Pull every line that includes the word "window" from the data.

++++++++++

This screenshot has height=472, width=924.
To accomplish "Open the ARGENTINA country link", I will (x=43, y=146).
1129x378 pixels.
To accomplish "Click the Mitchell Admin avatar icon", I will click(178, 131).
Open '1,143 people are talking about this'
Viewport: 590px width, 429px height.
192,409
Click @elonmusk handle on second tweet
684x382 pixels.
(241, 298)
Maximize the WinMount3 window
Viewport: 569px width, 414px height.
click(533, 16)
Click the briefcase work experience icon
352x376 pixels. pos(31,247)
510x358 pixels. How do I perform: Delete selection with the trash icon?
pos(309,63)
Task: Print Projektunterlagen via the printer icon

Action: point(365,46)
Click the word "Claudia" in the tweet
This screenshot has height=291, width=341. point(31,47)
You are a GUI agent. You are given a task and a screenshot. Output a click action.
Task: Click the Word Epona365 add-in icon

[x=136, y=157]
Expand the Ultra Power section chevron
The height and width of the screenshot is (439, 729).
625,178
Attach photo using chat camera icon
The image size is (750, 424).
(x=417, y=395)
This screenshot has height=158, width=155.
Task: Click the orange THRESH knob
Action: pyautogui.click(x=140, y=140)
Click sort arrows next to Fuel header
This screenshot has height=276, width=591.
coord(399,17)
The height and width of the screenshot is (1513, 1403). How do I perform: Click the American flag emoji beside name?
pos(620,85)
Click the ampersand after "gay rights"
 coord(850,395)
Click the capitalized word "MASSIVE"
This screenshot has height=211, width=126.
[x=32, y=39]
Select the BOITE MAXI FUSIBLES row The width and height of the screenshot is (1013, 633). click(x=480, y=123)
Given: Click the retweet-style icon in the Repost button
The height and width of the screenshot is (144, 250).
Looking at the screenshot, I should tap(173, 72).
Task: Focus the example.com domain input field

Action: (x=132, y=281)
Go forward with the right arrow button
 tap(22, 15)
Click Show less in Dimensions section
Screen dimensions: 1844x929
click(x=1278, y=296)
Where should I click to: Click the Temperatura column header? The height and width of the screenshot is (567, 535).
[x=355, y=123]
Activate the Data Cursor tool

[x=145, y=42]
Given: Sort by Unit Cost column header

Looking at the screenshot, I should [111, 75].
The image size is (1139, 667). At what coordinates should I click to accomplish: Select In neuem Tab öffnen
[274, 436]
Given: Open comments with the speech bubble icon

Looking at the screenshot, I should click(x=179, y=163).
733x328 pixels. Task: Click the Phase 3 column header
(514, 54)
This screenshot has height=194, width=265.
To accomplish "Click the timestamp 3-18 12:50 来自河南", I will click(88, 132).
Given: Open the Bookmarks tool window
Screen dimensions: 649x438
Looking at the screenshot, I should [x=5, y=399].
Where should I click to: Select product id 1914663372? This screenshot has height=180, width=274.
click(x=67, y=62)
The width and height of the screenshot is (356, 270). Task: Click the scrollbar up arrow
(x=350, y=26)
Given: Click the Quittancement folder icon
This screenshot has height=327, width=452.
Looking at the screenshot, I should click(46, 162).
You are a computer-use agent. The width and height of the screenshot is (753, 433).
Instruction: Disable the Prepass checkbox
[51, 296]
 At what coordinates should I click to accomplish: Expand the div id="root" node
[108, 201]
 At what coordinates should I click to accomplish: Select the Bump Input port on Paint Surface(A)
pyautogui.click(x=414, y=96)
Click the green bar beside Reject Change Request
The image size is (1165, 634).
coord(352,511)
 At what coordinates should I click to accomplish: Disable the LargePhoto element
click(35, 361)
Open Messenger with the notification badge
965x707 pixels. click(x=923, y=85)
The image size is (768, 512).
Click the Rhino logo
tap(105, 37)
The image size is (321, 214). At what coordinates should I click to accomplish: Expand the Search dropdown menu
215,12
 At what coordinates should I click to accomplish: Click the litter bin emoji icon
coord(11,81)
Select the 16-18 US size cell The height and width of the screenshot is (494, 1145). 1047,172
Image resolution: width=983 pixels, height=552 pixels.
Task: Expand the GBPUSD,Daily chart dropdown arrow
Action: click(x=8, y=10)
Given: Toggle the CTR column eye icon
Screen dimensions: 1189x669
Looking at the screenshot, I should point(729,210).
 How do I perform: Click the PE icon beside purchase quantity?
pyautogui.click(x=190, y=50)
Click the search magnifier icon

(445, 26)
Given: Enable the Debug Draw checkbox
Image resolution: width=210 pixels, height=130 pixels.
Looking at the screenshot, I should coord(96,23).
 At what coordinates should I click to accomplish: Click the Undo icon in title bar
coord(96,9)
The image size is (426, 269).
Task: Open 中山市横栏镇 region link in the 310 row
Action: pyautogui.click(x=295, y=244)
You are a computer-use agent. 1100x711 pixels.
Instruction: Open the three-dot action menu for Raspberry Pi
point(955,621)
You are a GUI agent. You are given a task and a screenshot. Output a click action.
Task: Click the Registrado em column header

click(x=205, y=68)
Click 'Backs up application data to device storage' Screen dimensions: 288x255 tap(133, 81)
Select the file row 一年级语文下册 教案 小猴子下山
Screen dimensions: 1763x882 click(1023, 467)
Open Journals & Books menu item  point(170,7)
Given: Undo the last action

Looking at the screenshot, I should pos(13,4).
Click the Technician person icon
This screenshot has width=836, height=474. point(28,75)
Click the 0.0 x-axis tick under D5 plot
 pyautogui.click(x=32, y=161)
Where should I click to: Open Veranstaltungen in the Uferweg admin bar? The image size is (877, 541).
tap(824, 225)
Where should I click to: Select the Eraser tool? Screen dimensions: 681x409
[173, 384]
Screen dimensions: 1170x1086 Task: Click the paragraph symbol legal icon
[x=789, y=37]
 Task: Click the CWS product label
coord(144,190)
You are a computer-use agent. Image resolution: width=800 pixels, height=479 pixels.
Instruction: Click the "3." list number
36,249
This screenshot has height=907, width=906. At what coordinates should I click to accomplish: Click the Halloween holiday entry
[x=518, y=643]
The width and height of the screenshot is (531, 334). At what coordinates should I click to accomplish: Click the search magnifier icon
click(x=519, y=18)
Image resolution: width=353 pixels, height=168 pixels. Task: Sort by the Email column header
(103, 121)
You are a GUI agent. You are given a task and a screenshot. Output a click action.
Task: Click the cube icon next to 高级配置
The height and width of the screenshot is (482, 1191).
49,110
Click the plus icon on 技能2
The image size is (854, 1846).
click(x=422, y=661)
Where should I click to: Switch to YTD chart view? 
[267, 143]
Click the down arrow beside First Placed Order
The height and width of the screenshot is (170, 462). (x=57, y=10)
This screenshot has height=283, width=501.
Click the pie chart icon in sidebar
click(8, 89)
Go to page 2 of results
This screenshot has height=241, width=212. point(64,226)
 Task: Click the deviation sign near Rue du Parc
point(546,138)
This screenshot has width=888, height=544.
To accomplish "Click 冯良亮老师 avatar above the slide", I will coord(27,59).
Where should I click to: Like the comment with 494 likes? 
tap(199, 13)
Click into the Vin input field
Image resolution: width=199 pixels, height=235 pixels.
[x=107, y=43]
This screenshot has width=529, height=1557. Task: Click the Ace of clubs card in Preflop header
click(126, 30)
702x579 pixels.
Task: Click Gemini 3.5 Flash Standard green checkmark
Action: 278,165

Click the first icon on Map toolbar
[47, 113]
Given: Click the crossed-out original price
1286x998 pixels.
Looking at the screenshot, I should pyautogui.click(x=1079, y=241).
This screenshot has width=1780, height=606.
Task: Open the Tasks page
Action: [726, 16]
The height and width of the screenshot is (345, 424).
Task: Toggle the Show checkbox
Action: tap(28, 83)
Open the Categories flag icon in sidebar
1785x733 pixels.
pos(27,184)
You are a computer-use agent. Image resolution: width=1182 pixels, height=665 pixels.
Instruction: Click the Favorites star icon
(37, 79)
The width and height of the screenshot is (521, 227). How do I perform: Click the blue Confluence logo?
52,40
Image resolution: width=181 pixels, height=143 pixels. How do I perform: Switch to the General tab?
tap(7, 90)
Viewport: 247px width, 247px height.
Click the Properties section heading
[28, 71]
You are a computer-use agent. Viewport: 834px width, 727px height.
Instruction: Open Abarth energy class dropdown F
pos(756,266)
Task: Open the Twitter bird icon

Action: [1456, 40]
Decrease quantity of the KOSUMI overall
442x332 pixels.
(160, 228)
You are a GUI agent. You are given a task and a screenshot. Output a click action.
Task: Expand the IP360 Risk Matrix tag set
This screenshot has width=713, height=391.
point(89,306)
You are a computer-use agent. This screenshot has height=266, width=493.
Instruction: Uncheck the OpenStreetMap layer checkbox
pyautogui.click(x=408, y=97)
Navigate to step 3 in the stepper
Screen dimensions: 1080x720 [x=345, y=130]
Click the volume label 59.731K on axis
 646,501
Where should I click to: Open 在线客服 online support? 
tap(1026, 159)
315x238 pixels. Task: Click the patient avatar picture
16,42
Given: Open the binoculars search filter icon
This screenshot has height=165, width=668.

++++++++++

▶ [Written response]
Maximize the WinMount3 window
Given: Open the Bookmarks tool window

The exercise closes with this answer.